_What you will do:_ Identify every line in the records below that contains the word "Open", and copy each of those lines.

Pixel coordinate grounding data

--- START ---

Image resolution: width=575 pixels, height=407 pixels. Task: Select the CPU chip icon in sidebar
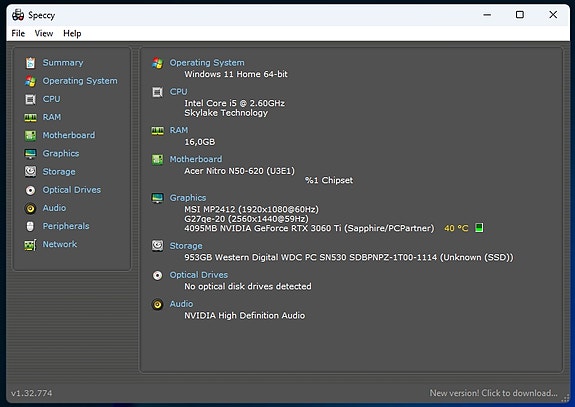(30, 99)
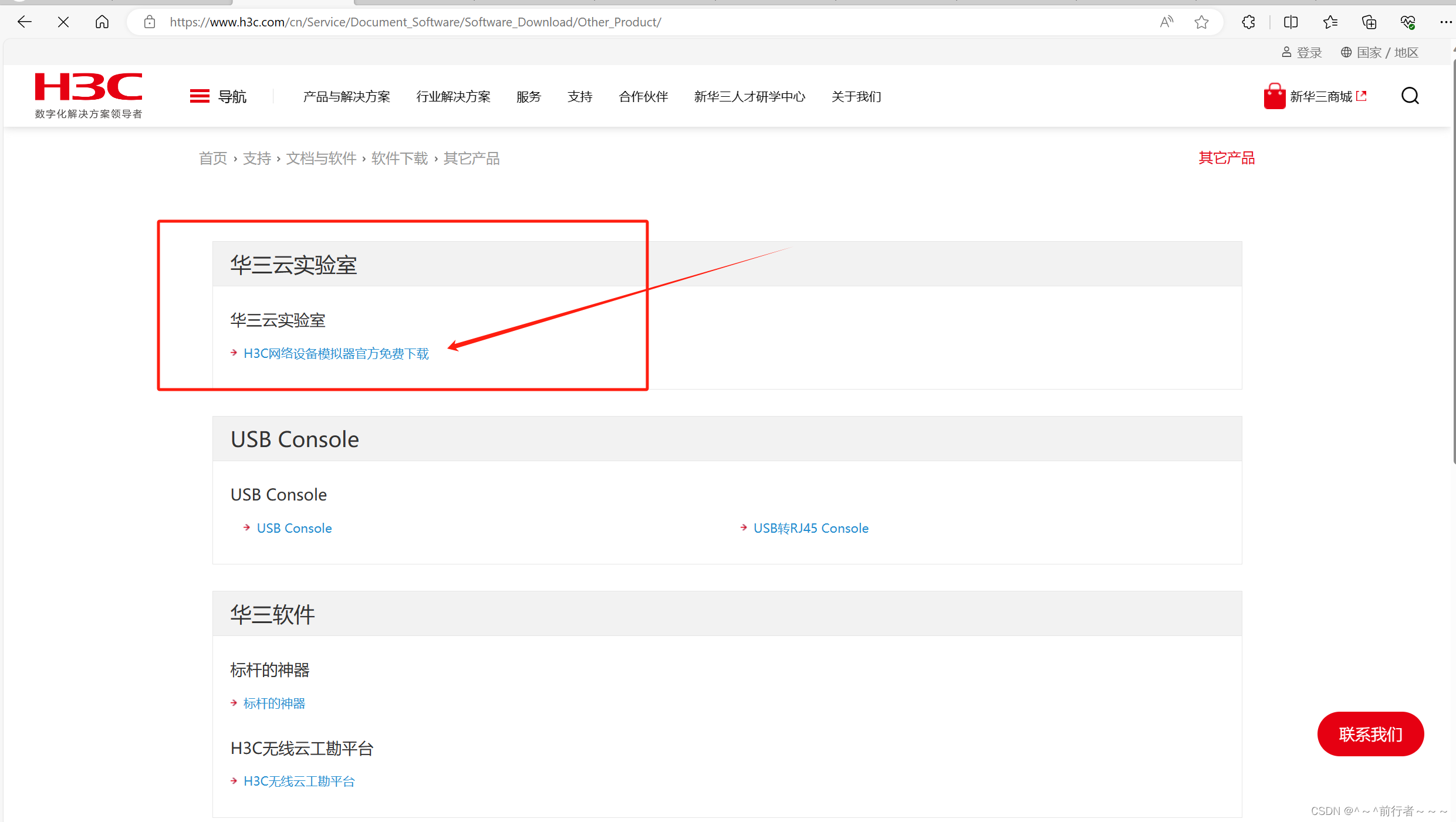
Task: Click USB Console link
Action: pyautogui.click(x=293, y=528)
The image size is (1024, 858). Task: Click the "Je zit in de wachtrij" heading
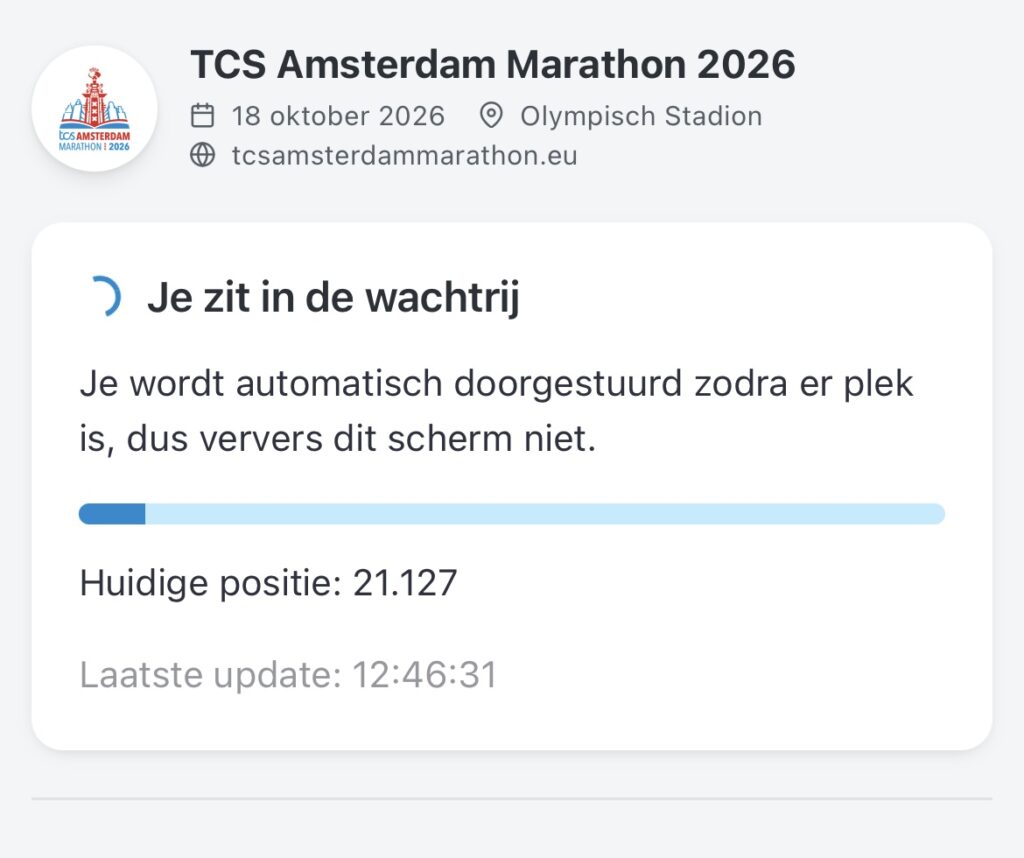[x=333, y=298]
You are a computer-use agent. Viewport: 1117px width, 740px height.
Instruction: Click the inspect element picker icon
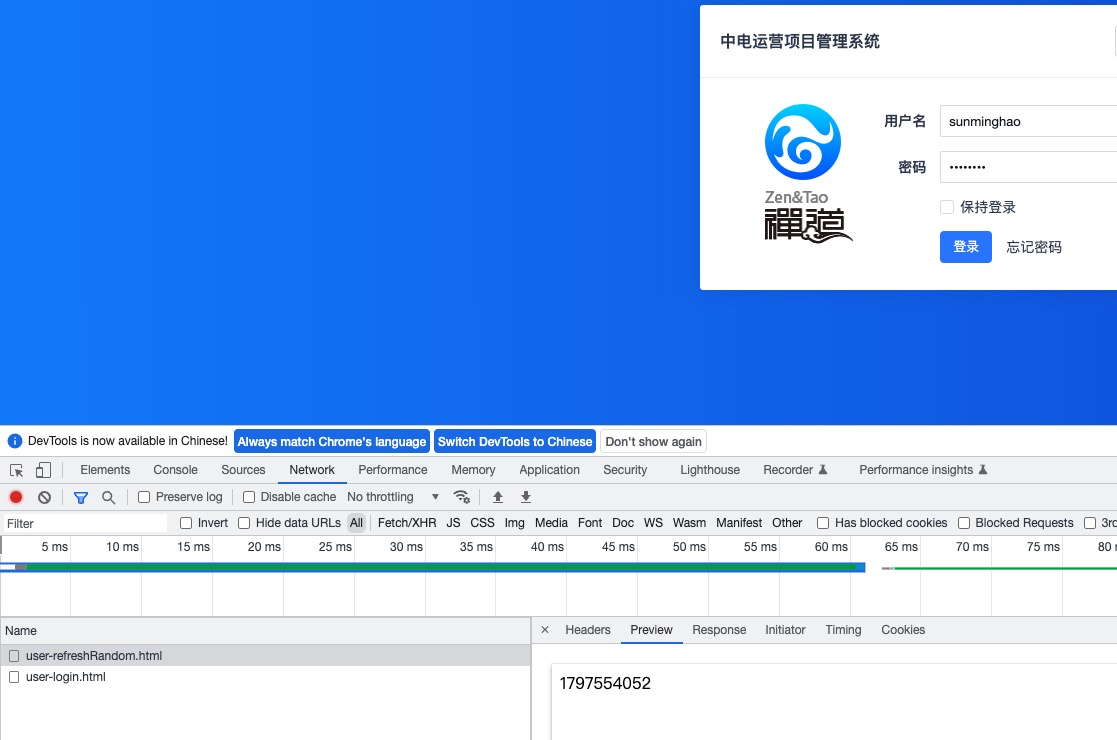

--- END ---
--- START ---

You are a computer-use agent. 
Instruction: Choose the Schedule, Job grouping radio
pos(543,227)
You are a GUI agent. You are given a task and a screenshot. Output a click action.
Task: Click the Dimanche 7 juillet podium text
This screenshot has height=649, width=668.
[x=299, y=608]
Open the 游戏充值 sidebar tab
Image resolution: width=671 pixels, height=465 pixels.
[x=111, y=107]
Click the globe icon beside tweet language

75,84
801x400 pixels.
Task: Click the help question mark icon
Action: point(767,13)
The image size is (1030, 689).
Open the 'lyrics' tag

--- END ---

_Task result:_
Open the 游戏充值 sidebar tab
Open the 'lyrics' tag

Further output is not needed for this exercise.